Cape Town, South Africa is infused with World Cup fever. You can feel it everywhere in the city, with national flags flying everywhere you look. People are dressed in bright Bafana Bafana jerseys and vuvuzelas are endlessly buzzing in the background, there is a unifying energy exuding from all the excitement.

It has been more then fifteen years since the inception of a democratic government and South Africa is now moving away from its painful history towards creating a nation where every citizen has access to equal opportunities regardless of their race. There is something about the world’s most prestigious soccer event that allows people to embrace the spirit of togetherness, suspending differences and social barriers that normally exist.

‘South Africans are using this World Cup as a statement to the world that they are becoming a ‘’Rainbow Nation’’ and mending the injustices of the past’, says Alyssa Myers, the Projects Abroad Desk Officer in South Africa’.

Joe Crann, a Journalism volunteer in South Africa with Projects Abroad has been immersed and in the hub of all the action and he is embracing every opportunity on his placement in Cape Town.

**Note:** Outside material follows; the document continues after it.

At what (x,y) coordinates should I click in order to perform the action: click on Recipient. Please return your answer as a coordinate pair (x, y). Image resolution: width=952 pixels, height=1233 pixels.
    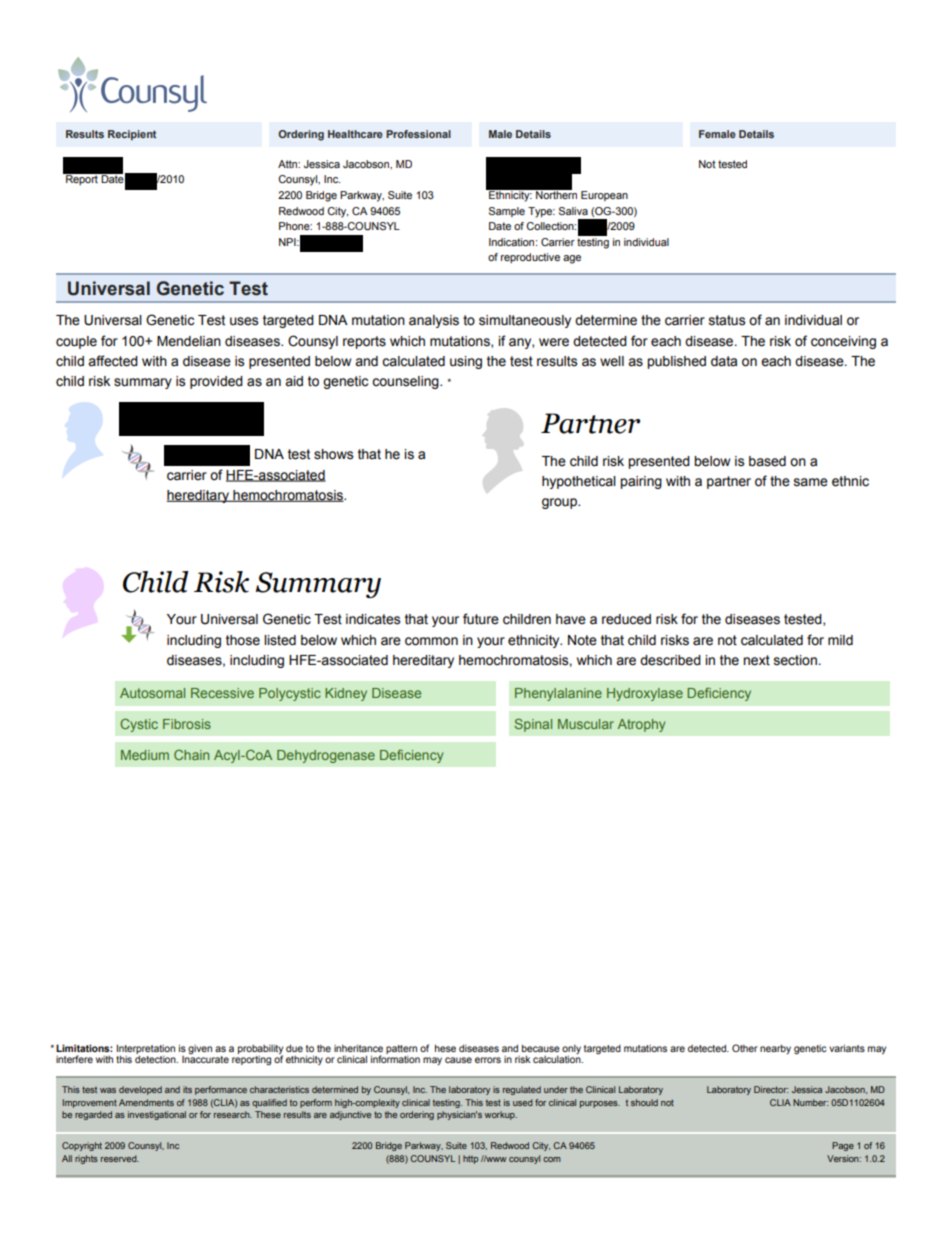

‘I woke up on Friday morning like a 12 year old kid, no alarm needed, I was awake at 8.30am feeling the endless restless buzz that is surrounding the mother city. I would be covering the biggest game in South African History, the first game to start off the South African World Cup. The game itself was a joy to watch but I was mostly touched that I was deemed mature and responsible enough to have this responsibility bestowed upon me by my project supervisor.

The atmosphere radiated into the night and was unlike anything I have ever seen anywhere before. I couldn’t let the national mood go to waste and so I headed into a fun filled, packed Long Street, the entertainment hub of the Mother City. I left Zula at half three, the street was just as busy as it had been 4 hours earlier, with the road at stand still and the sound of vuvuzelas ringing through the air.’